車站等車,我們那一大組就只有兩個男生,自然成爲那位年輕教官耍威風的對象,氣得我當即反手甩他一耳光,賊響。主動加好友,主動出擊,纔會有故事的開始。參加活動,居然被通報批評我缺席,可我明明去了的好不好。鑽研炸藥,終身任教。記不清毛鐸樽幹了什麼,反正我直接把他臭罵了頓,罵完再道歉和好,可我們等的那火車到站後卻不開門,瞬間又炸毛了,十分怨恨的看着火車遠去,極其不快的去退票,我甚至還想去查監控,以此來投訴索要賠償。
因爲有早八的緣故嗎,總是時不時醒來。
今天確確實實見到朝霞了,可惜我起晚了,可惜沒有合適的角度,可惜我打算碼完日記再出去,所以,只能用目光傳達我的思戀,如同在人羣中凝望某個背影一樣。朝霞不出門,是否能得到應證呢。
或許以後可以晚點來食堂,體驗多元化的早餐。
月神復刻了,估算了下,可以拿下,便咬牙衝了,功夫不負有心人,最後一次十連下去,卿霄落月終於齊了,而復甦球前幾輪已經出了,即刻復甦爲長風澹月。現在只希望鑽精晚點復刻,不然很難集齊復甦,我可是想把她當主卡養的。
這應該是這學期以來第一次馬院在一個教室裡上課。
果然,優秀的人無論什麼都優秀。
在湖那邊拍慶祝共青團成立一百週年的視頻,還要念口號,簡直不要太尬。
今天如此悶熱,如果不下雨的話,就太不合理了。
還是樹林這邊涼快點,雖然確實只是一點而已。在光與風中淺淺睡了一個小時,別提有多舒服了。
知識就是力量,科學這把雙刃劍,是人類不僅擁有了改變歷史進程的能力,更有了結束歷史進程的能力,但科學研究也得和某些宗教或意識形態聯手,纔有蓬勃發展的可能,科學研究之所以能得到經費,多半是有人認爲這些研究有助於達到某些政治、經濟或宗教的目的。
這次的英語講演,梅辰熙展示了一個很有趣的遊戲,故事、音樂都很贊。除了驚歎PPT做得如此精美,還感慨這種認知範圍上的差距,若不是他這個PPT,終我一生,都不可能接觸到這類遊戲的,我實在是隻井底之蛙啊。可惜,時間有限,老師沒讓展示完,意猶未盡。
我早把英語作文給刪了,現在又讓提交批改,無大語。
以前可沒見肖萌的課有這麼多人。待了一節課還是跑了。
去嘗她們推薦的食堂涼麪,我的評價是不如以前中學外面的移動小攤,也不如初中、高一下晚自習後食堂的小碗涼麪。

- _挑戰題_
根據原文,作者在樹林那邊睡了多長時間?

- _原始列表_
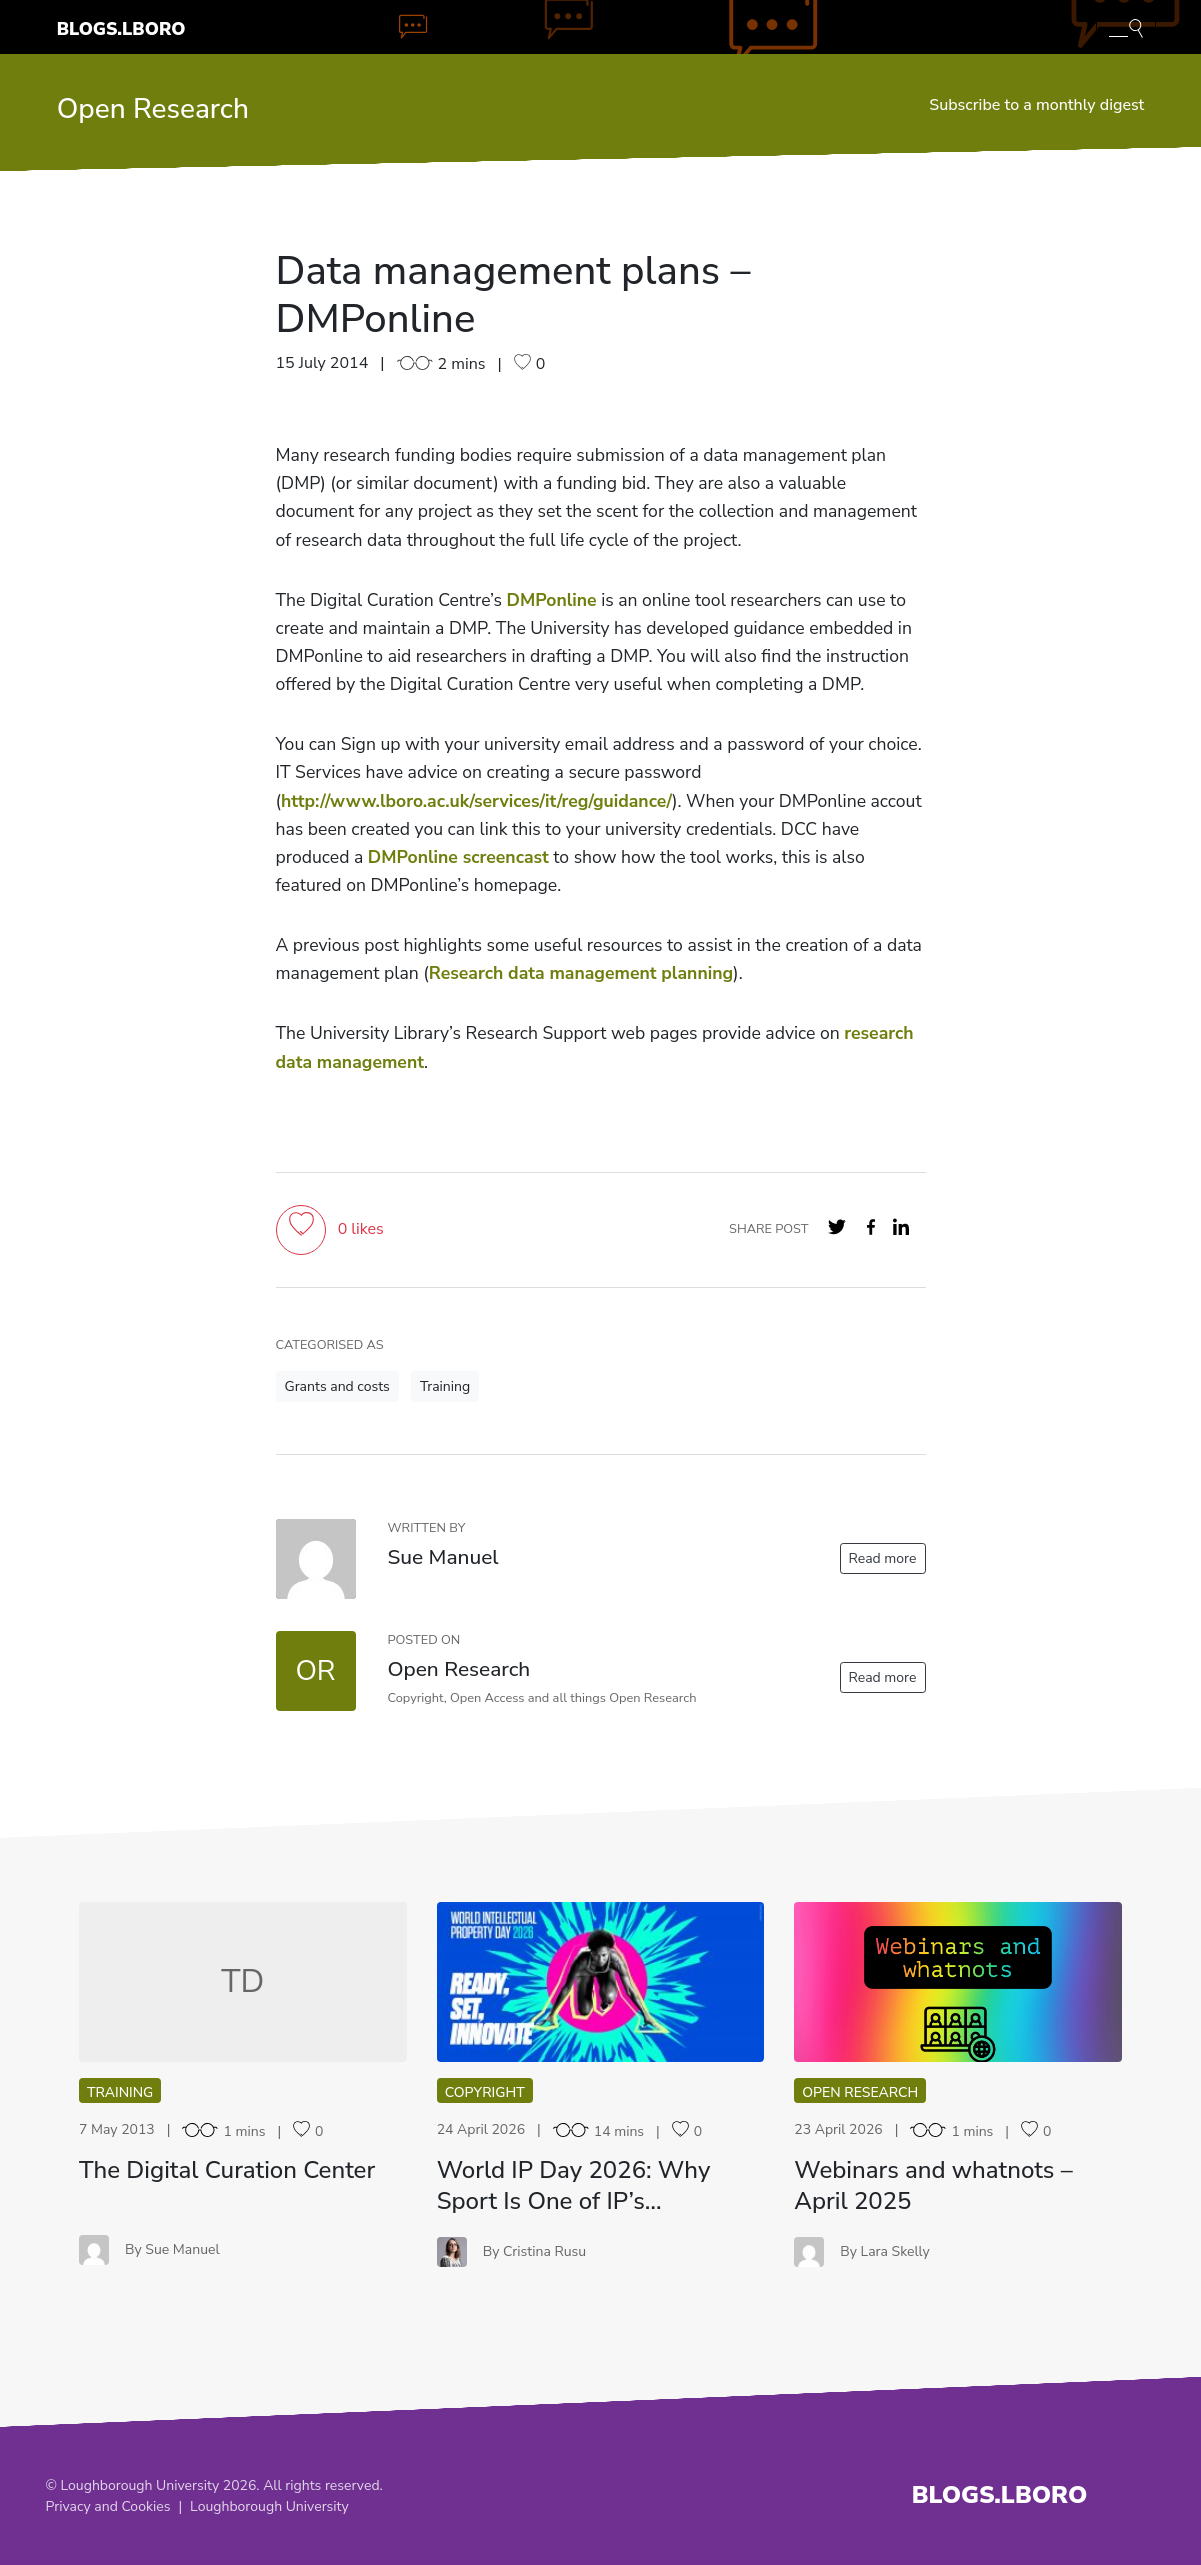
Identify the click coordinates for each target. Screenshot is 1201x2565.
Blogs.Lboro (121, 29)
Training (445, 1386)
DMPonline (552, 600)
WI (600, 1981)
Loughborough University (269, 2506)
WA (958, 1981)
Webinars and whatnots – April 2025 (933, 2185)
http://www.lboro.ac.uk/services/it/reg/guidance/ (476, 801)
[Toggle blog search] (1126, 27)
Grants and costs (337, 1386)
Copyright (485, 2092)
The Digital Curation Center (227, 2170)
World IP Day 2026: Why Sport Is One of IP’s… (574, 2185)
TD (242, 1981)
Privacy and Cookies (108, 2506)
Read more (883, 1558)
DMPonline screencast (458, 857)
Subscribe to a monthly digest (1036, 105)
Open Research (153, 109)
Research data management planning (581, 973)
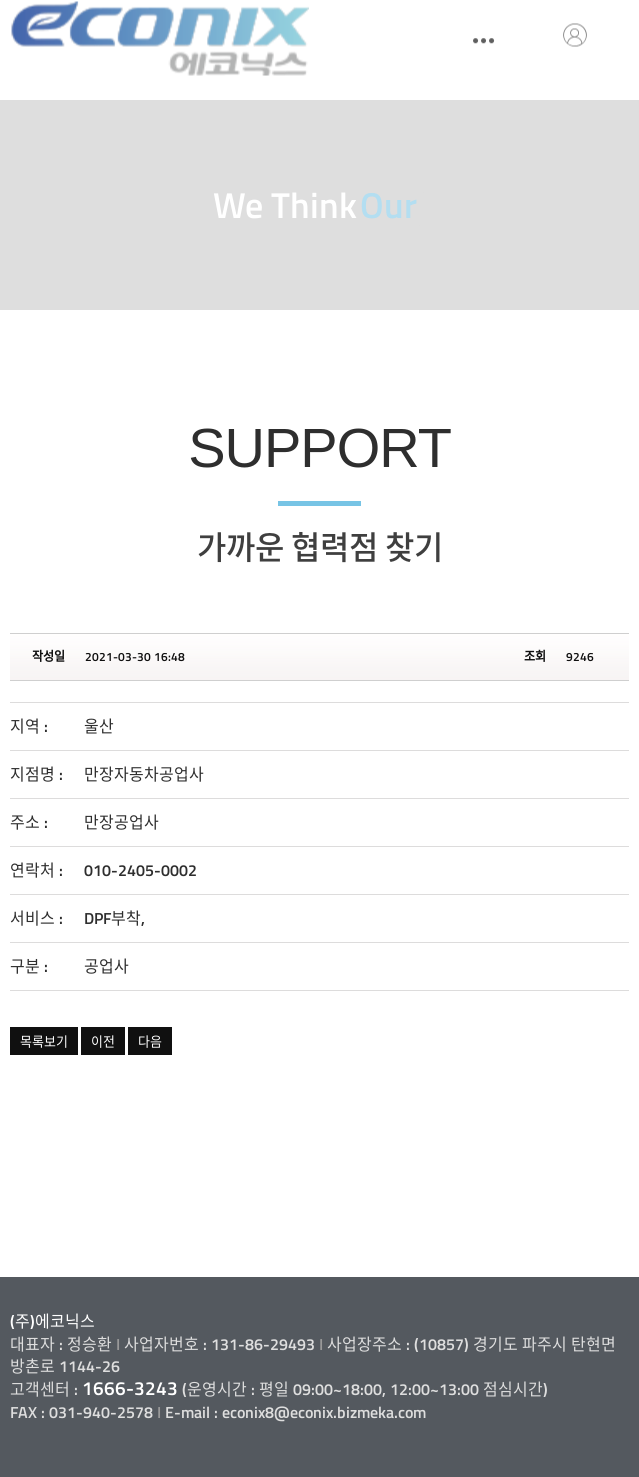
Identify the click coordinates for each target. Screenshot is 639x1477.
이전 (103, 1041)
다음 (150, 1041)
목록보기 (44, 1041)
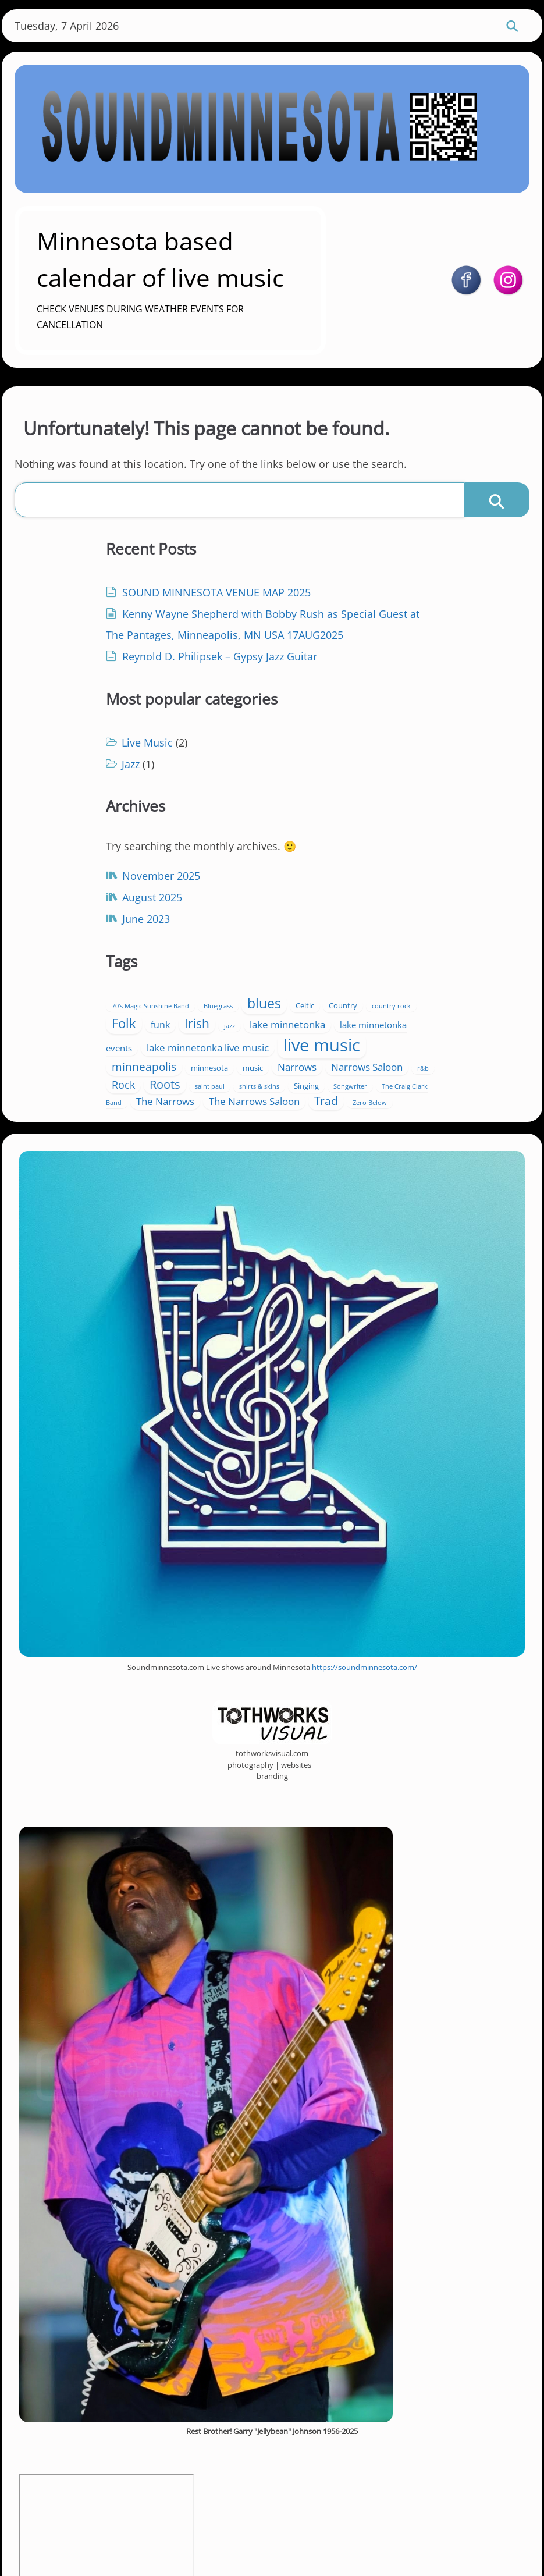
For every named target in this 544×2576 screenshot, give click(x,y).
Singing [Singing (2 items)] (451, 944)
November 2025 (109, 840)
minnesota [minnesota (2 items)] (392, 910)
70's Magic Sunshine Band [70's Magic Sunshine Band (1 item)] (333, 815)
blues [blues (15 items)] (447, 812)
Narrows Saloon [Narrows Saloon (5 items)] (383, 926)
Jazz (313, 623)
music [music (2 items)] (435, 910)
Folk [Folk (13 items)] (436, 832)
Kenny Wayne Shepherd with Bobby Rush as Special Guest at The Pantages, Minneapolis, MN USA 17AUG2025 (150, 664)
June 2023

- _參考答案_
一個小時。